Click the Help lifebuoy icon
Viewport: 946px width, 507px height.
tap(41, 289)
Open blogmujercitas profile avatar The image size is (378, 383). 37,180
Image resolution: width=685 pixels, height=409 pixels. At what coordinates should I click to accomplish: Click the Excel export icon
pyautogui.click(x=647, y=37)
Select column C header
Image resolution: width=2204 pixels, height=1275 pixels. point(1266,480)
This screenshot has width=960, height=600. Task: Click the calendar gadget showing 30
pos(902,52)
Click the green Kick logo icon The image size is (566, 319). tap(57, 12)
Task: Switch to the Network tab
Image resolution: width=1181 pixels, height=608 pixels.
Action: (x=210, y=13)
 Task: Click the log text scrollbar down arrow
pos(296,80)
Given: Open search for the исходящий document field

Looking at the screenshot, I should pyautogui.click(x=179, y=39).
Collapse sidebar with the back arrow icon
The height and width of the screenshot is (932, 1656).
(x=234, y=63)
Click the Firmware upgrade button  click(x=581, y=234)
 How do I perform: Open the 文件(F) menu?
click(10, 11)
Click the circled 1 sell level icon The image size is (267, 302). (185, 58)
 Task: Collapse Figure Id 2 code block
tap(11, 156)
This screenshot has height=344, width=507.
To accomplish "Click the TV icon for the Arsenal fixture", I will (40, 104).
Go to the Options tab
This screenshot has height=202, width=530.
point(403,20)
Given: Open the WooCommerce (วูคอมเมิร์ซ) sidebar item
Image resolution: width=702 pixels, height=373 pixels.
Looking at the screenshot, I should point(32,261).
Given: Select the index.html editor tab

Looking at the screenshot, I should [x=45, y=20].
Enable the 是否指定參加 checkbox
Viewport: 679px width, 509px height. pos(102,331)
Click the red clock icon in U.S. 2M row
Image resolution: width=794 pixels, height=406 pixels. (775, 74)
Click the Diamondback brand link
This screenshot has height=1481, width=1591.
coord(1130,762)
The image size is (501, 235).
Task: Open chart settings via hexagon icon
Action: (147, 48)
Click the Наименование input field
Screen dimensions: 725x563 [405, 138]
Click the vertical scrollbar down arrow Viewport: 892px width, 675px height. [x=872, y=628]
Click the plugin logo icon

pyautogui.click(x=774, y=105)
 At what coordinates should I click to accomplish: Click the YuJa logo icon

§ THE PROBLEM: Please state how many of the lines above contain the word "Task", and give only the number.

§ ANSWER IN FULL: 5